PÁGINA
----

En casi cualquier trayecto en una urbe de tamaño medio a grande, en cualquier carretera de importancia principal o media, en cualquier camino vecinal entre dos ciudades de tamaño medio a grande, todos los días –a menos que sea durante un toque de queda o cosa parecida—cientos de miles de personas pierden más tiempo del necesario desplazándose de un punto a otro. De esa manera, una porción enorme de la población de este país pierde, innecesariamente, todos los días uno de los recursos más valiosos: el tiempo.
Es verdad que durante las últimas dos décadas el parque vehicular de Guatemala ha aumentado en una medida mucho mayor que durante cualquier otro período similar desde que viniera el primer automóvil al país. Es verdad que, probablemente, aunque hubiese habido planes viales razonables y los recursos financieros disponibles, de todas maneras, habría sido imposible desarrollar infraestructuras viales al mismo ritmo que crecía la cantidad de automóviles, camiones y motocicletas. Quizás el desbordamiento de las vías de comunicación se hubiera dado, incluso, si el transporte público, se hubiese organizado de manera más racional.

----

EJERCICIO ESCRITO
¿Puedes transcribir al pie de la letra el fragmento del texto sobre el tráfico en Guatemala que empieza con "Es verdad que durante" y sigue hasta "manera más racional."? El material a continuación no hace falta.

DATOS PROPORCIONADOS
----

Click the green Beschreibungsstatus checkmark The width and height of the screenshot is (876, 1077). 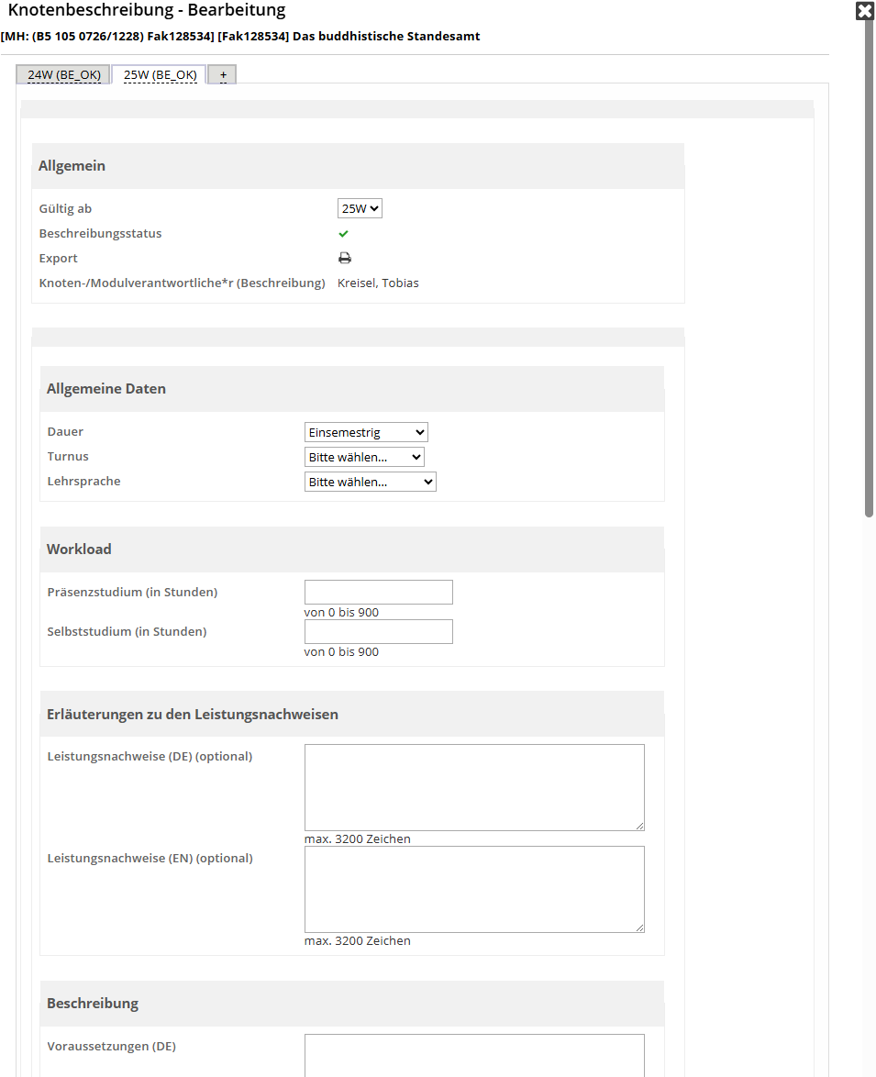tap(344, 234)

----

RESPUESTA DEL EJERCICIO
Es verdad que durante las últimas dos décadas el parque vehicular de Guatemala ha aumentado en una medida mucho mayor que durante cualquier otro período similar desde que viniera el primer automóvil al país. Es verdad que, probablemente, aunque hubiese habido planes viales razonables y los recursos financieros disponibles, de todas maneras, habría sido imposible desarrollar infraestructuras viales al mismo ritmo que crecía la cantidad de automóviles, camiones y motocicletas. Quizás el desbordamiento de las vías de comunicación se hubiera dado, incluso, si el transporte público, se hubiese organizado de manera más racional.